The next layout introduced was the Intermediate Autoencoder model. This consists of a shared encoder, 2 side fully connected layers + a shared fully connected layer, and then a shared decoder. This structure is used for the IAE Model:

                                    ┌────────────────────┐
                  ┌─────────────────►   Fully Connected  ├─────────────────┐
                  │                 │          A         │                 │
                  │                 └────────────────────┘                 │
        ┌─────────┴─────────┐                                    ┌─────────▼─────────┐
        │                   │       ┌────────────────────┐       │                   │
        │      Encoder      │       │   Fully Connected  │       │      Decoder      │
        │      SHARED       ├───────►       SHARED       ├───────►      SHARED       │
        │                   │       └────────────────────┘       │                   │
        └─────────┬─────────┘                                    └─────────▲─────────┘
                  │                 ┌────────────────────┐                 │
                  │                 │   Fully Connected  │                 │
                  └─────────────────►          B         ├─────────────────┘
                                    └────────────────────┘

DFL-SAE Introduced a model style (LIAE) which dispenses with the shared Fully Connected layer from the above IAE model, instead routing the "shared" fully connected through the A side's Fully Connected layers, effectively turning the A side's FC layers into a multi-purpose A-side/Shared model. This has the effect of saving VRAM, but at the expense of producing an unbalanced model (i.e. it will swap well A>B but not B>A):

                                    ┌────────────────────┐
                  ┌─────────────────►   Fully Connected  ├─────────────────┐
                  │                 │     A / SHARED     │                 │
                  │                 └────▲───────────┬───┘                 │
        ┌─────────┴─────────┐            │           │           ┌─────────▼─────────┐
        │                   │            │           │           │                   │
        │      Encoder      ├────────────┘           └───────────►      Decoder      │
        │      SHARED       │                                    │      SHARED       │
        │                   │                                    │                   │
        └─────────┬─────────┘                                    └─────────▲─────────┘
                  │                 ┌────────────────────┐                 │
                  │                 │   Fully Connected  │                 │
                  └─────────────────►          B         ├─────────────────┘
                                    └────────────────────┘

New Layouts
As well as the above, Phaze-A allows for new model layouts. Some routing configurations will make more sense than others. For example (as previously mentioned) if all the layers in the model are shared, then you will create a model which does a good job of recreating 2 identities, but never be able to swap them.

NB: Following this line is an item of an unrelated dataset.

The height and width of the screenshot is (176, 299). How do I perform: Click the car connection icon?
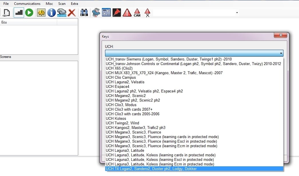point(62,13)
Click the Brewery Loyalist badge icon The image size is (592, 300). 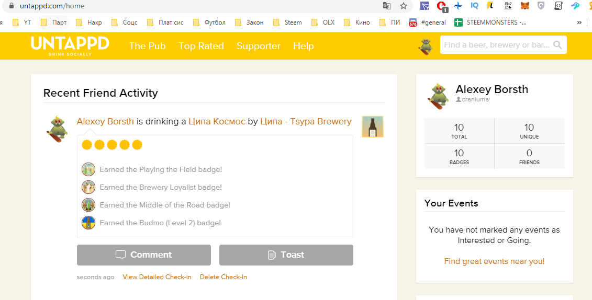(x=88, y=187)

There are many different combinations that can be set, so rather than detail them all and fill the page with ascii flow charts, we will use one example.

If we wanted to create a model based around the original IAE model (shared encoder, split fc + shared, shared decoder), we might decide that we want to remove the shared fc layer, and replace it with the g-block, whilst also splitting the decoders. We would end up with a model structured like so:

                                    ┌────────────────────┐
                  ┌─────────────────►   Fully Connected  ├─────────────────┐
                  │                 │          A         │                 │
                  │                 └────────────────────┘       ┌─────────▼─────────┐
        ┌─────────┴─────────┐                                ┌───►      Decoder      │
        │                   │       ┌────────────────────┐   │   │         A         │
        │      Encoder      │       │     FC G-Block     ├───┘   └───────────────────┘
        │      SHARED       ├───────►       SHARED       ├───┐
        │                   │       └────────────────────┘   │   ┌───────────────────┐
        └─────────┬─────────┘                                │   │      Decoder      │
                  │                                          └───►         B         │
                  │                 ┌────────────────────┐       └─────────▲─────────┘
                  └─────────────────►   Fully Connected  │                 │
                                    │          B         ├─────────────────┘
                                    └────────────────────┘

This is just one example. We could keep the original shared fully connected layer in addition to the g-block, we could try routing shared FC data through the A side, we could keep the Decoders shared. There are many possibilities to experiment with, which will impact results and VRAM allocation.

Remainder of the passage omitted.